## [Task]
Lines below containing the word "computer" should be copied out.

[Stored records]

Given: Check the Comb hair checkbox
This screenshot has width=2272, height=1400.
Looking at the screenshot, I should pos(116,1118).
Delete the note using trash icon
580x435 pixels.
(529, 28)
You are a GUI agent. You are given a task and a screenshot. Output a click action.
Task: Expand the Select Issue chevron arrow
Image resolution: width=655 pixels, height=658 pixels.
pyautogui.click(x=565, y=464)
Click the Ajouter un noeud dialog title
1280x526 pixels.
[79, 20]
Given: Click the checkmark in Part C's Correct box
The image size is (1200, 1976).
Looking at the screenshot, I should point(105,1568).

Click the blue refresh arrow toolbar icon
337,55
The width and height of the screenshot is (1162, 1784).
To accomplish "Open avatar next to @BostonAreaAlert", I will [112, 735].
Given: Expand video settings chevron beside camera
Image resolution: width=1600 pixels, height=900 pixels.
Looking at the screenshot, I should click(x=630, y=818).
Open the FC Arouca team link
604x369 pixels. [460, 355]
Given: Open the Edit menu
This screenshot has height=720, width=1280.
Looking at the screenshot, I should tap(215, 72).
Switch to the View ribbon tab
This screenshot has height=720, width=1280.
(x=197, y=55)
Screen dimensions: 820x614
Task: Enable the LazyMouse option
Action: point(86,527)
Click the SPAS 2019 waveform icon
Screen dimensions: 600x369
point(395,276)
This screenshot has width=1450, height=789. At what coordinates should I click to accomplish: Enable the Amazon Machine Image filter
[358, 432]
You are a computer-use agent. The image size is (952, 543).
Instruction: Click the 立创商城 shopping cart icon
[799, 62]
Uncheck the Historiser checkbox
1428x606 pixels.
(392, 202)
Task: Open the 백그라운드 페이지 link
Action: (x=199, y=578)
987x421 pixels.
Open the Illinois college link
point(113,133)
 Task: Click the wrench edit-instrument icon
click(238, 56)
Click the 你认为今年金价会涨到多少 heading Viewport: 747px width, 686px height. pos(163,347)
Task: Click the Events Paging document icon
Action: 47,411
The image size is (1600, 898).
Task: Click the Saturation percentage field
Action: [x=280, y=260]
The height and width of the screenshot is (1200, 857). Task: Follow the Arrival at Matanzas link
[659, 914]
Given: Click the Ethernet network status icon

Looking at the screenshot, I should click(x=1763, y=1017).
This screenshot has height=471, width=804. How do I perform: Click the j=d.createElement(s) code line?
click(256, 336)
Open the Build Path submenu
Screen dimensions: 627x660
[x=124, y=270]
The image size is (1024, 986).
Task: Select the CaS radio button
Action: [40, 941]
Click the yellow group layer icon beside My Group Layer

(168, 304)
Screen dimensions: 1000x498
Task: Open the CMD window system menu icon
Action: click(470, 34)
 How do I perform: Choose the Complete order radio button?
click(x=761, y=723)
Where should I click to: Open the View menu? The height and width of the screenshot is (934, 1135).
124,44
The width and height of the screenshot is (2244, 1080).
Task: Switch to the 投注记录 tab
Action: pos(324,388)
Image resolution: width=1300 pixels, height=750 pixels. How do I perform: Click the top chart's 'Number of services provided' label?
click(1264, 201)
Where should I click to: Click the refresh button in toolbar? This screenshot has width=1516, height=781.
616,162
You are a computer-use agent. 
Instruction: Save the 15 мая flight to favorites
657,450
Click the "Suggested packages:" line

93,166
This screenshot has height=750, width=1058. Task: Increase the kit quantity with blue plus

## [Answer space]
You are a computer-use agent. The image size is (952, 543).
You are a computer-use agent. 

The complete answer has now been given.